[EXCERPTED PASSAGE]:
But quite different from this experience is the matter of standards that identify separate view points, premises, and criteria. The second notion of a standard can be used to explain the obvious discrepancy between evaluations of beauty between cultures and that not everyone agrees. There are standards that point out specific things as emblematic and as qualitatively different from the standards of others. This is not mere disagreement on the same scale, but difference between the canons themselves. The evaluations are in fact alien. They are simply not even on the same table to be measured or compared.

And thus we are given the phrase “Beauty is in the eye of the beholder”. Rather than an ultimate standard we all appeal to, each person or tribe bears their own standard. And the interesting thing is that one perspective’s assessment can entirely deny or contradict that of others. Its not just that others disagree, but they are wrong. Some standards are simply incompatible and mutually exclusive. And in this sense the standard of beauty is typical, meaning of or from a ‘type’.

Obviously there is truth to be found in both these depictions. There does seem to be a case for universality and there also seems to be a case for relativity. People have argued one or the other side for thousands of years and they have yet to explain away the merits of what they are opposing. The reality of the world seems to contain true examples of both ways of looking at things. Funny how the world can work that way. Or maybe funny how truths can sometimes be partial or contradict other truths…. Maybe we just expect too much from this word “truth” as well? But that’s another topic….

[GIVEN MATERIAL]:
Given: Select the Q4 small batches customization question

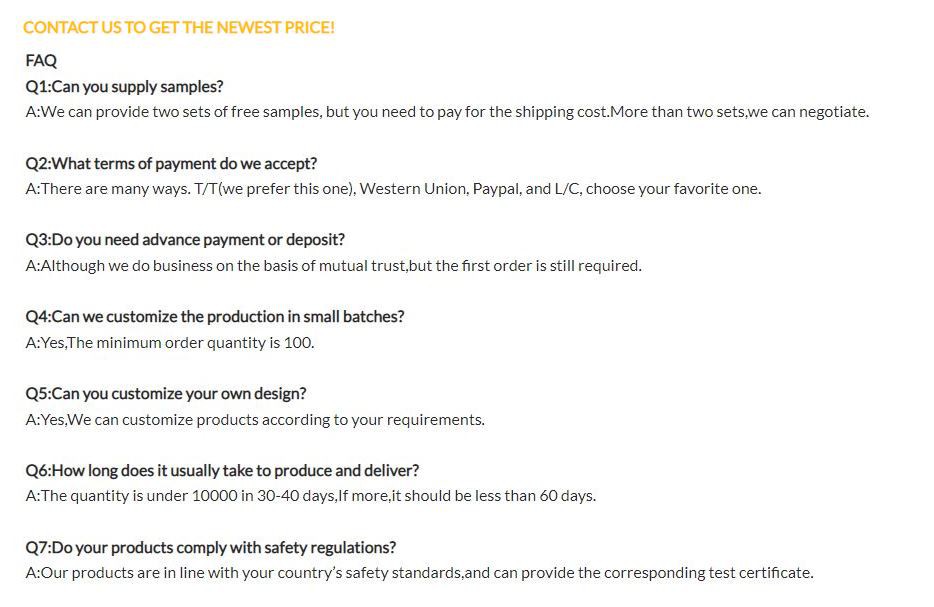Looking at the screenshot, I should click(214, 317).
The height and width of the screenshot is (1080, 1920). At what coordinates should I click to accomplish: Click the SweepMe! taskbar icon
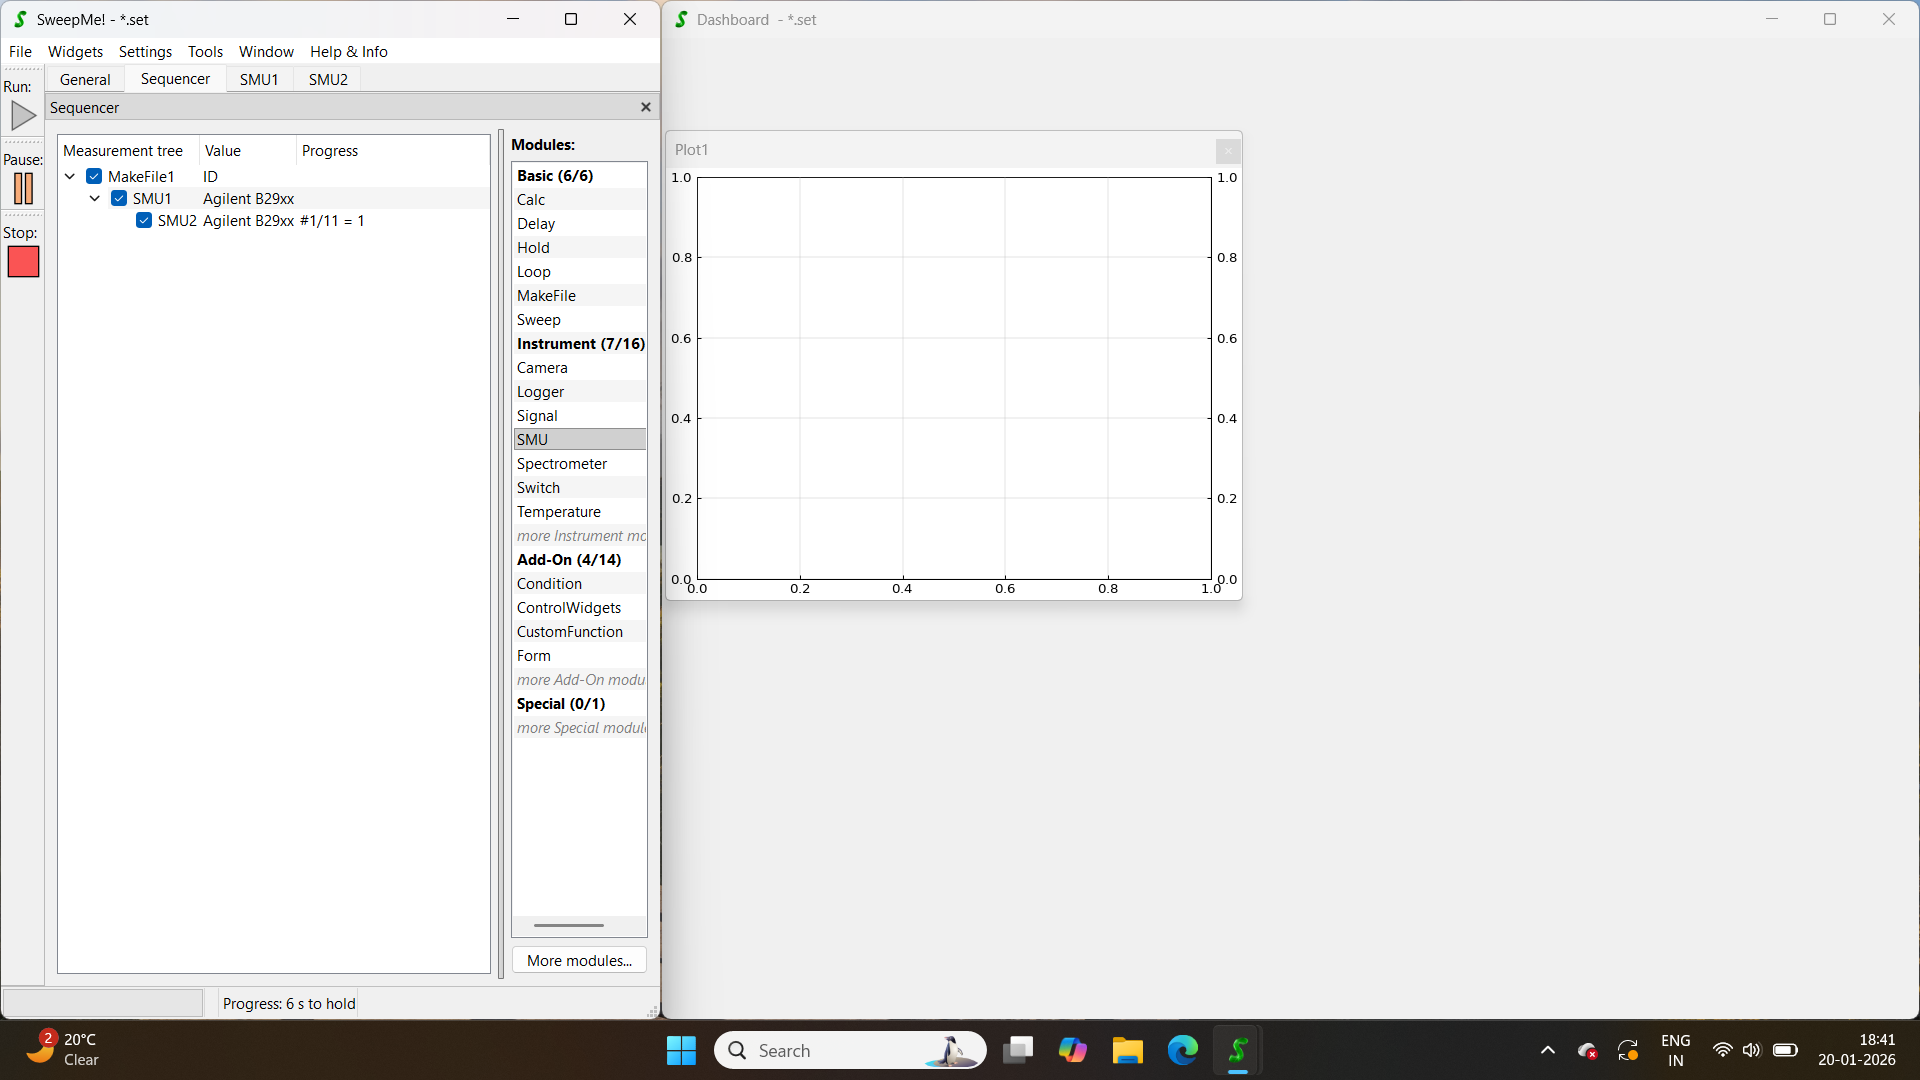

[CHALLENGES]:
**a)** In the passage on standards of beauty, for how long have people argued for one side or the other?
**b)** From the passage on standards of beauty, extract the words from "But quite different" up to and including "measured or compared.".
**c)** Continue the passage on standards of beauty from where it stops.
The lines above play no part here.

[ANSWERS GIVEN]:
**a)** For thousands of years.

**b)**
But quite different from this experience is the matter of standards that identify separate view points, premises, and criteria. The second notion of a standard can be used to explain the obvious discrepancy between evaluations of beauty between cultures and that not everyone agrees. There are standards that point out specific things as emblematic and as qualitatively different from the standards of others. This is not mere disagreement on the same scale, but difference between the canons themselves. The evaluations are in fact alien. They are simply not even on the same table to be measured or compared.

**c)**
Perhaps a third way exists that combines or ignores features of the two usual standards of beauty. Perhaps its true that every object in some way partakes of the nature of beauty. If we can find beauty in even the most surprising places then we must admit that its out there to be grasped, whether we are ready for it or not. And that some folks can’t find it doesn’t mean its not there. What it means is that they simply do not have the proper keys to unlock this door or to reveal the beauty that can be found. So seeing beauty is perhaps not a natural physical ability, like seeing color, as much as a perceptual one. Its the difference between seeing and seeing as.

Seeing beauty could be something like this picture:

You either get this image or you do not. It can be something like whether you get a joke or not: Once you see it its obvious. You get why its funny. But the joke was there all the time. And the same with beauty: Its there all the time.

Beauty, like poetry and humor, is a puzzle of meaning. You can’t always cogitate your way into an understanding. Usually the more you explain it the less of it you have. (Mark Twain once wrote: “Explaining humor is a lot like dissecting a frog: You learn a lot in the process, but in the end you kill it.”)

So, in a sense seeing beauty is perhaps more about direct intuition that it is about rational understanding. And because we are often so powerfully struck by beauty our opinions about it can have the force of faith and conviction. “Seeing is believing.” And it only seems like the frame of reference illuminates ‘the one truth’ because we fail to see our other options. Like with the duck/rabbit. If we see it as a duck its a duck. If we see it as a rabbit its a rabbit. And depending on the culture you grow up in you can be trained to see the image one way, or the other, or both.

The truth is that the ambiguity of all things is only mitigated by the strength of our convictions. Things seem certain because we hold them to be certain, when really the world is only full of possibility. And as with most things, this comes down to what we believe. Do we believe that such and such is beautiful, holds the potential for beauty? Do we have the keys to unlock seeing it as beautiful? If the beauty is already there, then its just a matter of us learning how to access it. If beauty is an aspect of the world then we need to find where and how it is hidden.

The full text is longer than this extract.